A ver si alguien tiene el dato de
cuántos periodistas hay en México por cada 100 mil habitantes y si
entre los del gremio la tasa de asesinados es equivalente a la que se
abate sobre el conjunto de la población. Tal vez se descubra que el
índice de informadores caídos en esta guerra no es superior al de
amas de casa, estudiantes, carpinteros o dentistas incluidos en
cualquiera de las categorías de cadáver establecidas por el
calderonato: “bajas colaterales”, “criminales que se matan
entre ellos” o “neutralizados por las fuerzas del orden”: a fin
de cuentas, esas clasificaciones son tan confiables como la numeralia
de un informe presidencial. Simplemente, los periodistas comparten el
infortunio de una población condenada por sus autoridades a vivir (y
a morir) entre balaceras, secuestros y decapitaciones. Muchos
colegas, en el norte del país y en ambas costas, se han visto
convertidos en corresponsales de guerra, no por asignación laboral
sino por motivo de residencia.
La violencia se lleva por delante vidas
de todas las profesiones y de todos los oficios. Cada una de ellas es
una pérdida sin límites para el muerto o la muerta, quienes pierden
todo, para su entorno familiar y social, que pierden mucho, y para el
país, que pierde una partícula irrepetible de sí mismo. En el caso
del informador, a la pérdida de la persona hay que agregar el daño
adicional en el discurso y la conciencia sociales. Matar periodistas
es como destruir poco a poco el espejo en que el país se ve a sí
mismo.
Desde luego, eso no quiere decir que el
gremio aspire a una suerte de fuero ni a una protección especial, y
ni siquiera a una cobertura privilegiada cada vez que uno de los
suyos es asesinado.

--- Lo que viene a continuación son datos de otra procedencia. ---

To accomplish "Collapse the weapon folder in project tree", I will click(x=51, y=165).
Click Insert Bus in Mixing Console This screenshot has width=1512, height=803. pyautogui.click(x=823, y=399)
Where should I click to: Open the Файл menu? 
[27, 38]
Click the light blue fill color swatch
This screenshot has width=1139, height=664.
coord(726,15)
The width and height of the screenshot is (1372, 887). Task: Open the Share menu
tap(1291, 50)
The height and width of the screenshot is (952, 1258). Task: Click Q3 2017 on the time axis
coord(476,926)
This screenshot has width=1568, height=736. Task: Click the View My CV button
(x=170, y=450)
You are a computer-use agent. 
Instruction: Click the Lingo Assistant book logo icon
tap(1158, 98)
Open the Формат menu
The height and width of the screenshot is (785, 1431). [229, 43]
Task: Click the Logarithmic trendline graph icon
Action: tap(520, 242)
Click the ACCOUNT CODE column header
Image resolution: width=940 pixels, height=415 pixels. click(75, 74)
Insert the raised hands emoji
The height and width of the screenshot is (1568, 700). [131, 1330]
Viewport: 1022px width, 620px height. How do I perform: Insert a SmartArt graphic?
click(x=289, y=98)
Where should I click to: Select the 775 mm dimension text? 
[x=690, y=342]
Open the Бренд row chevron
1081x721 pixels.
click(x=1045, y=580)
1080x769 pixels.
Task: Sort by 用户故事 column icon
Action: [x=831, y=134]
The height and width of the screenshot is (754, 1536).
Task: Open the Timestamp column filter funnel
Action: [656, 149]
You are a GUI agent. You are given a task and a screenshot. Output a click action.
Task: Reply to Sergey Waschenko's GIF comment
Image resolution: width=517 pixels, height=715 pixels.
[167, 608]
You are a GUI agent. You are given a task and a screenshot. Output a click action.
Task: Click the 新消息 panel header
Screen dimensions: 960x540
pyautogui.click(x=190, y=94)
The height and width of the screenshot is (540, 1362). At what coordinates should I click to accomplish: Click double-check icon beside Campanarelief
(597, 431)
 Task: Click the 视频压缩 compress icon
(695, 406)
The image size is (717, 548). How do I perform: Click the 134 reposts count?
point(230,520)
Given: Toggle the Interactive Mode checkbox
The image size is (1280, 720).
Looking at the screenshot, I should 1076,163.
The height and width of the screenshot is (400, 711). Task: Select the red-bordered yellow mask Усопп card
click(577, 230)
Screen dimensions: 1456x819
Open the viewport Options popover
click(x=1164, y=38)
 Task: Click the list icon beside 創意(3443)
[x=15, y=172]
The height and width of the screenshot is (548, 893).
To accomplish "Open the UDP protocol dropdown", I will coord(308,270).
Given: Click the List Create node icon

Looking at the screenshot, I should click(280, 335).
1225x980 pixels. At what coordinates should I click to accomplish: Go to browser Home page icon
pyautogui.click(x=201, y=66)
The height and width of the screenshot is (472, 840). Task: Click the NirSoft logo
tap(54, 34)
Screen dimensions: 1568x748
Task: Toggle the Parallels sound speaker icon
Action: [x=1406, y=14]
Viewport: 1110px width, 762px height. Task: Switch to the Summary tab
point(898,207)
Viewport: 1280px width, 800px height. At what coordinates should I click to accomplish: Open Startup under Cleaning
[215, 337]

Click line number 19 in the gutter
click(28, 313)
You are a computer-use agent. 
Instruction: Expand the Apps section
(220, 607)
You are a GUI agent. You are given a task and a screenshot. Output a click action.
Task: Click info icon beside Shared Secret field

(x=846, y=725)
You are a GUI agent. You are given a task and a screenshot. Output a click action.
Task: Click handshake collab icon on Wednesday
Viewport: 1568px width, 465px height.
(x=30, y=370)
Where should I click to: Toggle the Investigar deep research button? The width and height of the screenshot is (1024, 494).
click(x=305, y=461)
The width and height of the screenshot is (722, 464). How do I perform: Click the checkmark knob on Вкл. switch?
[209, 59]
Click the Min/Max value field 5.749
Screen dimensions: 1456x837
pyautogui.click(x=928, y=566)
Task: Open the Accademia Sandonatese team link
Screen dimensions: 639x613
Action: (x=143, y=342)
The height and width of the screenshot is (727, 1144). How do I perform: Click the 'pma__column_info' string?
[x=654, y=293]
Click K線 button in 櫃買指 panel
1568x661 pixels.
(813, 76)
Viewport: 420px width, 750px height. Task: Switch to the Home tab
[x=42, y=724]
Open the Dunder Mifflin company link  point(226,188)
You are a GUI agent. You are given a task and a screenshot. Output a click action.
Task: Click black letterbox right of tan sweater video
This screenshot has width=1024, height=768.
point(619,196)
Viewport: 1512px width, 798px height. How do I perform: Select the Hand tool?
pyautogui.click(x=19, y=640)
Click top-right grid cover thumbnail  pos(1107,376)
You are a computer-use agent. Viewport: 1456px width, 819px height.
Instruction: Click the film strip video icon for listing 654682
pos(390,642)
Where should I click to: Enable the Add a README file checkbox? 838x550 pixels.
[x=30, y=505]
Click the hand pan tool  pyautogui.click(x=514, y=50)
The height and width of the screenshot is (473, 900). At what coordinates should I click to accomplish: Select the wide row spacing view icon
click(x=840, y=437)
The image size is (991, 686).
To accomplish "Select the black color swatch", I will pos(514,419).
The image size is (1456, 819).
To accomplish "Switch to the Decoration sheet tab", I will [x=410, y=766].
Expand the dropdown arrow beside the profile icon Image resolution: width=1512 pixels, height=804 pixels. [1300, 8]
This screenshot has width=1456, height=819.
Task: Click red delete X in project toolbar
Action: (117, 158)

Ocurre, simplemente, que a los periodistas, como
a la inmensa mayoría de la población, no nos gusta que nos maten.
De seguro podrá comprenderlo Felipe Calderón, que no se mueve si no
es incrustado dentro de una brigada del Ejército.
Podría parecer innecesario y hasta
grotesco mencionar, a estas alturas, esta aversión universal. Pero
resulta obligado porque lo que queda del calderonato habla con toda
naturalidad de los cadáveres que aún falta por producir para
concluir una magna obra –no se sabe bien si la de imponer la paz o
la de despoblar a México– con pretensiones transexenales. Resulta
obligado porque, desde su hamaca, el gobierno de Veracruz ve florecer
la muerte y no mueve un dedo salvo para perseguir a un par de
tuiteros incómodos y refritear enérgicos comunicados de prensa.
Por supuesto, ambos niveles de gobierno
echan la culpa de los muertos a una delincuencia que muchas veces se
incuba y desarrolla en las propias instituciones. Se sabe que, en
estas condiciones, a las corporacioones policiales y castrenses no
les resulta difícil deshacerse de voces críticas o de activistas
por el simple procedimiento de endosar al clima de violencia sus
cuerpos o la ausencia de ellos, porque no todos aparecen, y por eso
se llaman “desaparecidos”.
Este clima es resultado, en el mejor de
los casos, de la torpeza de los gobernantes, y en el peor, de su
participación furtiva en los negocios de la guerra. Desde luego, el
homicidio en Xalapa de la informadora Regina Martínez reclama la
identificación, ubicación y presentación del o los asesinos
materiales e inmediatos, pero la responsabilidad por su muerte es de
los gobernantes que no han querido o no han podido garantizar el
derecho de la periodista –y el de muchos miles de mexicanos– a la
vida y que no han querido o no han podido cumplir con su obligación
constitucional y legal de brindar seguridad a la sociedad. Ésta no
debe caer en la trampa de considerar interlocutora a la criminalidad,
organizada o desorganizada, sino a las autoridades facultadas para
combatirla. En el caso concreto de Regina Martínez esas autoridades
se llaman Felipe Calderón y Javier Duarte, su responsabilidad es
ineludible y es a ellos a quienes debe dirigirse el reclamo del
momento: Ni un periodista muerto más. Ni un muerto más.